What We Miss While Cheering for Superhumans in the Age of AI

 With the advent of artificial intelligence and robots like 'Shimon' (Hoffman & Weinberg, 2010)—a robot that plays the marimba and composes music—or 'Cimon', which helps reduce astronauts' stress, people are responding with great enthusiasm.  (https://en.wikipedia.org/wiki/Cimon_(robot) This enthusiasm stems not only from the prospect of overcoming physical limitations but also from the possibility of reviving artistic sensibilities we may have abandoned in childhood. AI and robots are now making significant strides not only in areas inaccessible to humans, such as disaster relief, but also in the realm of art. Furthermore, AI equipped with "functional emotions"(Anthropic, 2026) appears fully prepared to interact and empathize with humans. Yet, this inevitably raises the concern that they are also steadily preparing to replace us.

When everyone is sprinting in the same direction, what are we missing? What are we letting slip away? If we treat life like a 100-meter dash, we might ignore a handkerchief dropped by a beloved partner. We might turn a blind eye to a sticker carefully crafted by our daughter's little hands. The leisure of a dog stopping during a walk, pulling on its leash to smell the familiar flowers, trees, sand, pebbles, and dirt, becomes an unaffordable luxury.



In this era of Superintelligence, where technological efficiency is being maximized, I would like us to pause and look back.

Underlying the social climate that praises the capabilities of AI and superhumans is the belief that maximizing the quantity and quality of output (efficiency) is the highest good. Philosophers refer to this as 'Utilitarianism' and 'Instrumental Rationality'. If an object (AI) performs the same functions as a human (e.g., composition, reasoning), it is regarded as having equivalent intelligence. In the philosophy of mind, this is explained as 'Functionalism'. However, formal thinking that grasps objects solely in terms of 'utility and function' ignores or suppresses the intrinsic potential of humans and objects, reducing them to mere 'means'. The contemporary philosopher Andrew Feenberg is well-known for urgently criticizing this phenomenon(Feenberg, 2002).

What happens if human value is evaluated solely based on 'what one can do and how efficiently one can do it' (performance capability)? The moment AI overwhelms human cognitive and creative abilities, humans will be reduced to inferior, unnecessary components within the system. While no one may think so right now, an atmosphere will soon emerge in which individuals who cannot use AI are deemed inferior and unnecessary.

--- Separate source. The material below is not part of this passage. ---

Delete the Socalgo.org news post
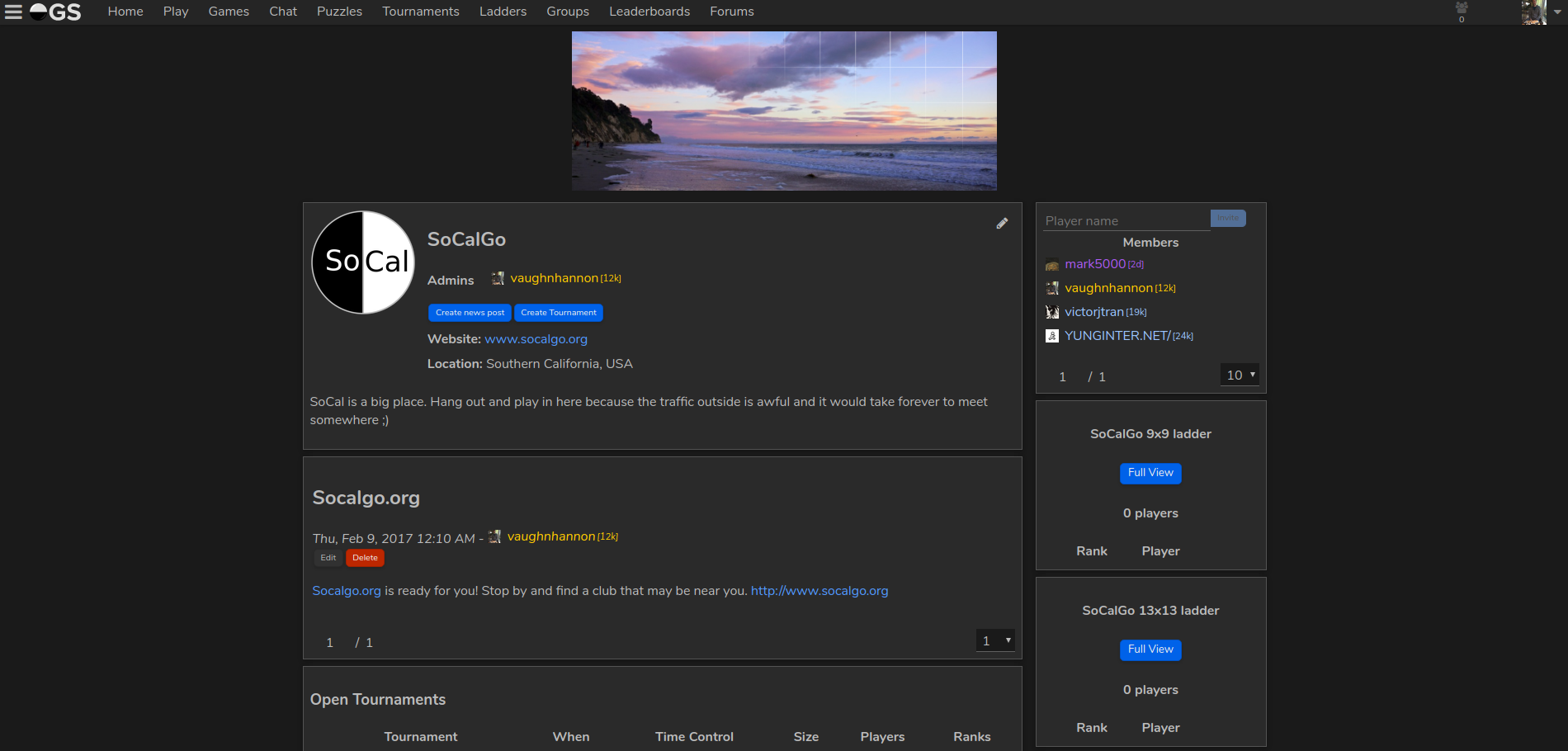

Subsequently, even those who hold such views will be judged as inferior by even more advanced AIs. In such a reality, humans will likely be left with nothing but their remaining pride, obsessing only over how to control an AI that is vastly superior to them.

Science and technology constantly ask, "Can we do it?", accelerating the system's 'Reinforcing Loop'. Therefore, we must pause to consider the role of a 'Balancing Loop' to control this blind runaway of technology.

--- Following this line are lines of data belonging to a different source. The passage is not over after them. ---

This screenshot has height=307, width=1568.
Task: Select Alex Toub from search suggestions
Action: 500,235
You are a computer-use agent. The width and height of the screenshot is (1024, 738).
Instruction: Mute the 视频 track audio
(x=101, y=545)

Warning against the 'human alienation' hidden behind the mask of efficiency, shouldn't we treat humans not as a means, but as an 'Intrinsic Telos' (an end in itself)? Following this line of thought leads us to Immanuel Kant(1724–1804). He argued that we must regard human beings as an end and restore their intrinsic value.

Anthropic, the developer of the AI Claude, recently developed Claude Mythos Preview, a powerful AI capable of easily breaching the security systems of the world's top banks, but withheld its release due to its overwhelming potential impact. Interestingly, Dario Amodei, CEO of Anthropic, argues in his essay that even if AI surpasses humans in all economic labor and art, human life will not become meaningless (Amodei, 2024). He emphasizes that the meaning humans pursue does not come from economic value creation or 'being the best in the world', but rather from relationships with others, human connection, and the 'process itself' of striving toward a goal, even if imperfect. Shouldn't we reposition this 'process-oriented and relational meaning' at the very top of our Objective Function?

References

Amodei, D. (2024, October). Machines of loving grace: How AI could transform the world for the better. Dario Amodei Blog.

Anthropic. (2026, April 2). Emotion concepts and their function in a large language model. Anthropic Research. https://www.anthropic.com/research/emotion-concepts-function

Feenberg, A. (2002). Transforming technology: A critical theory revised. Oxford University Press.

Hoffman, G., & Weinberg, G. (2010). Shimon: an interactive improvisational robotic marimba player. In CHI'10 extended abstracts on Human Factors in Computing Systems (pp. 3097-3102).

Kant, I. (2002). Groundwork for the metaphysics of morals (A. Wood, Trans.). Yale University Press. (Original work published 1785).